In the entries below, repeat only the lines between those holding "The height and width of the screenshot is (349, 764)." and "Given: Switch to the Prompt tab", inclusive. Leave pictures out.

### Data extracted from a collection
'''

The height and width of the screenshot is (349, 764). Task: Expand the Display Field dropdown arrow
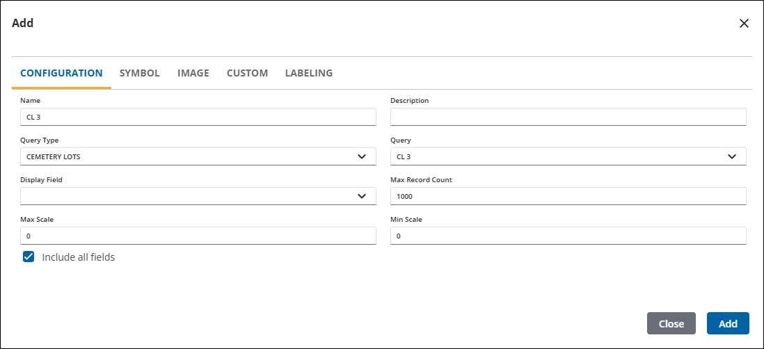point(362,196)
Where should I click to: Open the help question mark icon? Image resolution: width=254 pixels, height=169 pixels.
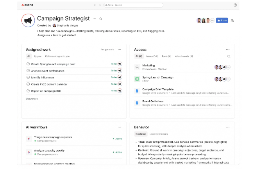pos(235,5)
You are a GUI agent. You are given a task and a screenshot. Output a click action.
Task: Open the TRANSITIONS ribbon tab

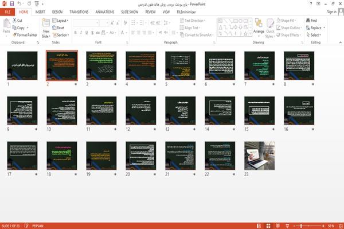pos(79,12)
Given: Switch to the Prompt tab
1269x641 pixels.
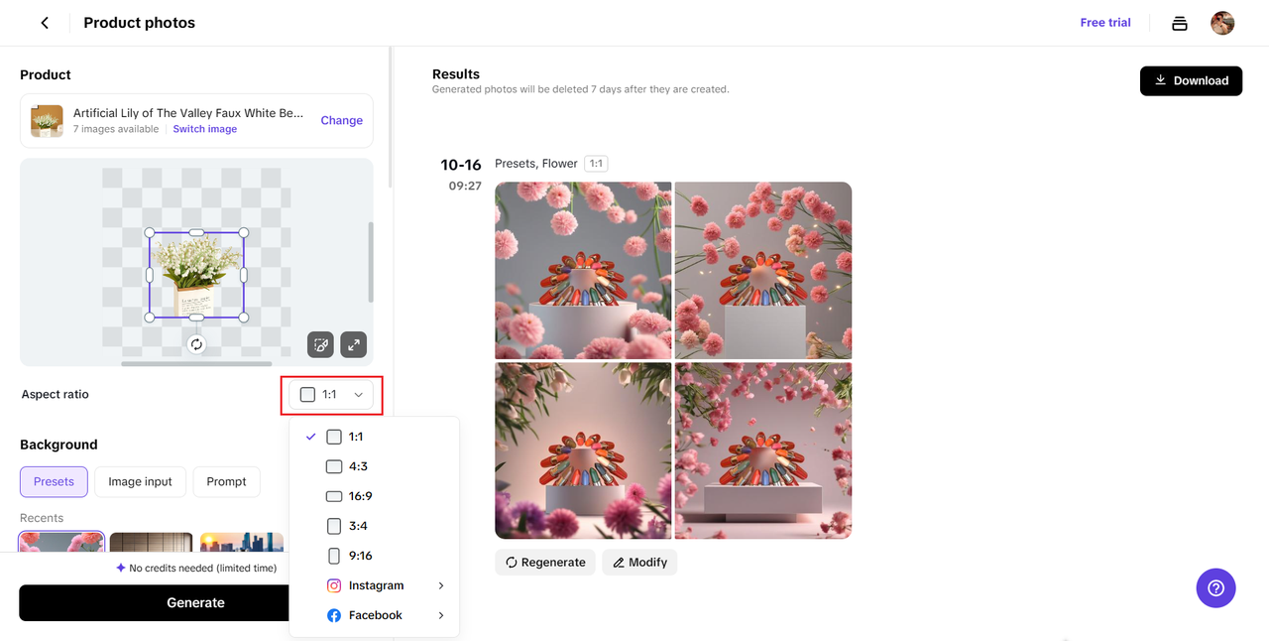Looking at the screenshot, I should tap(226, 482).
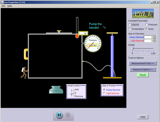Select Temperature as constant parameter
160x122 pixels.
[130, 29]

'''
'''

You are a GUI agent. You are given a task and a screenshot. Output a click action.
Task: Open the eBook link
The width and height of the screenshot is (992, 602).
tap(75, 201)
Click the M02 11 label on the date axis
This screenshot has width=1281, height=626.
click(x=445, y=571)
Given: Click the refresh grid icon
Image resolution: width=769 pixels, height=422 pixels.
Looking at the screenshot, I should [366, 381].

'''
'''

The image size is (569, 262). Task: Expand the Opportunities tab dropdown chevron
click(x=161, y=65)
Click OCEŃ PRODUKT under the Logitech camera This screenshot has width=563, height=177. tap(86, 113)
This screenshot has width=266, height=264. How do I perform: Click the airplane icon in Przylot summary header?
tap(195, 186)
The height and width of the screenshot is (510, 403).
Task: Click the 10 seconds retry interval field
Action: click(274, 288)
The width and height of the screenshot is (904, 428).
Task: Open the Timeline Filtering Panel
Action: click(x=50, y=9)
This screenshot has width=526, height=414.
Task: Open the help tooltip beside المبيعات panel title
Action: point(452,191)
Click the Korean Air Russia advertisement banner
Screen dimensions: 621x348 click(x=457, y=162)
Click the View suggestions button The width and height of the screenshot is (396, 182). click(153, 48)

'''

### COMPLETED EXERCISE
The height and width of the screenshot is (349, 764). Task: Expand the Display Field dropdown arrow
point(362,196)
Where should I click to: Open the help question mark icon? Image resolution: width=254 pixels, height=169 pixels.
pos(235,5)
You are a GUI agent. You are given a task and a screenshot. Output a click action.
Task: Open the TRANSITIONS ribbon tab

pos(79,12)
Given: Switch to the Prompt tab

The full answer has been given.